How has the establishment of NaNoWriMo influenced your writing habits?

Doing NaNoWriMo has brought home how much you can achieve through discipline. It has also made me question my preconceptions of what writing work I can do where. When I first started writing I had a lot of false starts, I kept changing and editing and stopping and starting. It was easy (for me) to get nowhere writing on a computer. I didn’t really get going until I began writing by hand, in a journal, because you can only go forward. The overriding directive of NaNoWriMo: keep writing! Don’t edit, just keep going! has helped me learn to keep going on a computer. That will save a lot of time 🙂

After NaNoWriMo, I think I will continue my hour-long session of writing before work. I often get far more done in that hour than I might in four hours on a weekend.


Do you have any tips for NaNo newbies?

I find when I get stuck that if I just start writing, something will come to me.
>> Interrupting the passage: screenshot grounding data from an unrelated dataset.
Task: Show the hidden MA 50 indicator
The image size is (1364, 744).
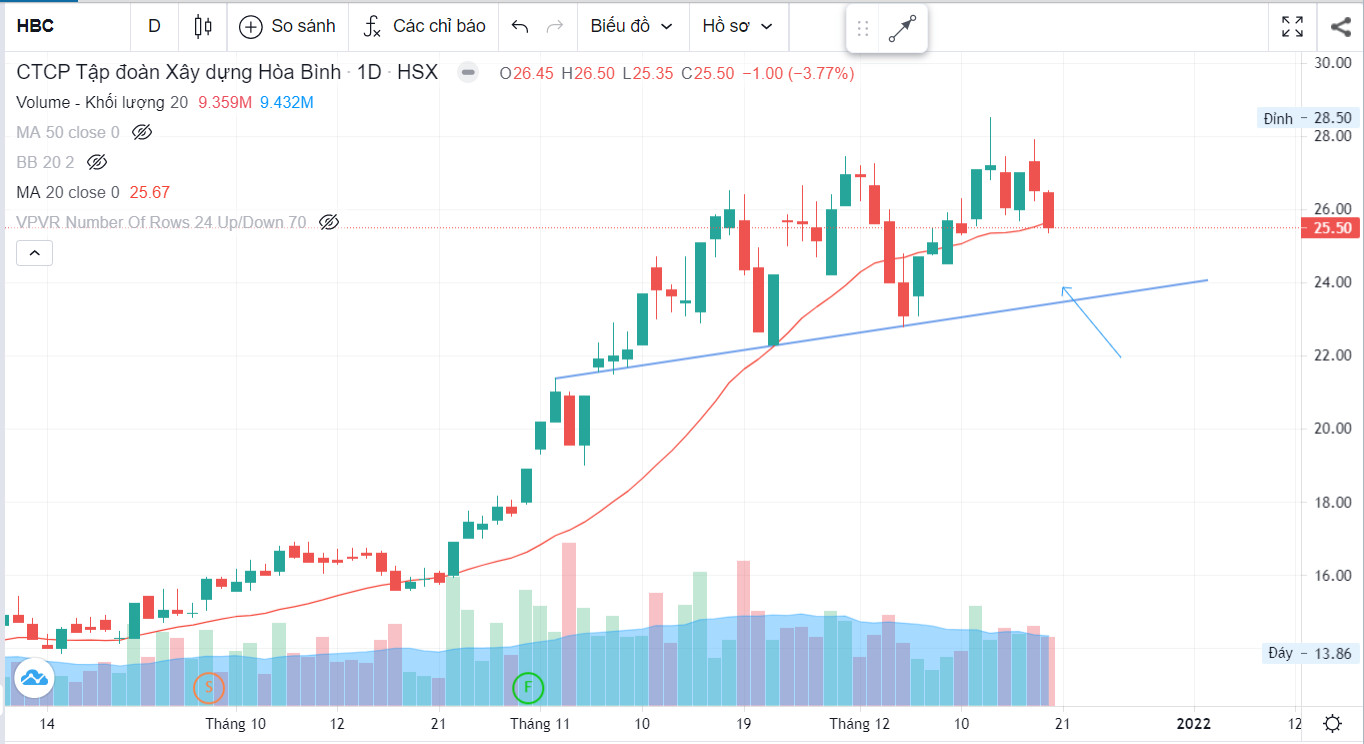Action: 142,132
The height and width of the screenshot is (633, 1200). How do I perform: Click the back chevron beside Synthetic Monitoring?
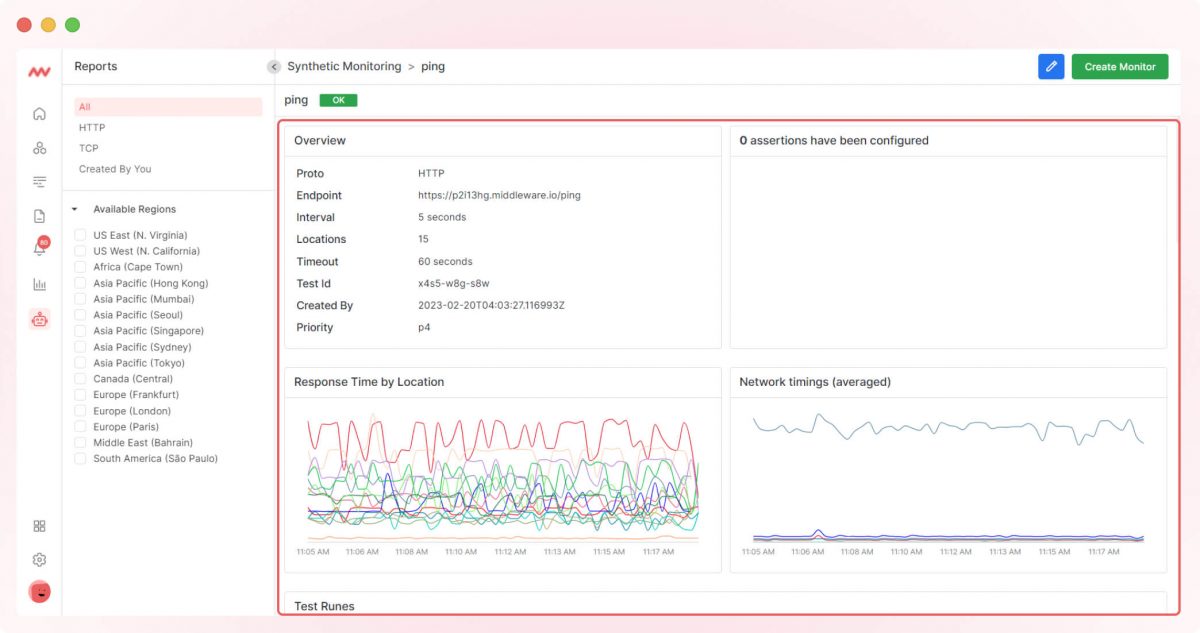tap(273, 66)
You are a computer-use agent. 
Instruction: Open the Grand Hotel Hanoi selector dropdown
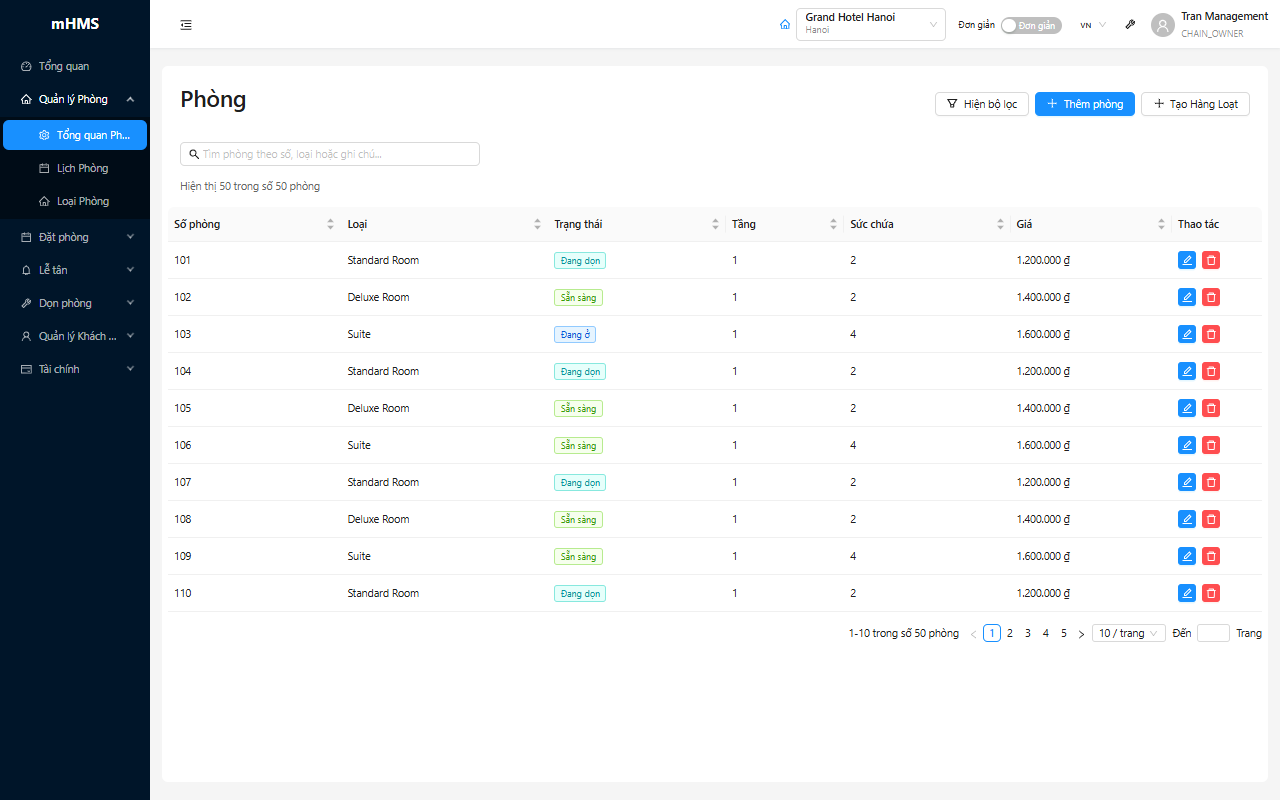[x=871, y=24]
It might be something like:

Oh no! I don’t know what to write. Whatever will I write? I’m hungry. I wonder if my character is hungry. I wonder what they like to eat.

I bet they like chips. I bet they eat chips all the time, especially when they shouldn’t…

Using Scrivener really helps with getting stuck too – you just start a new scene and keep going and all those bits and bobs are still there waiting for you in one neat location when you find out you really do need them.

Also, don’t forget to stretch your wrists around and get up every now and then.


Do you reward yourself for achieving your daily/weekly goals? If so, how?

My plan is to reward myself with a new book for each week I meet my target. Last week I went to Scorpio Books aiming for a nice fat fantasy or SF novel and came home with a collection of Walt Whitman poems. His writing soothed my brain.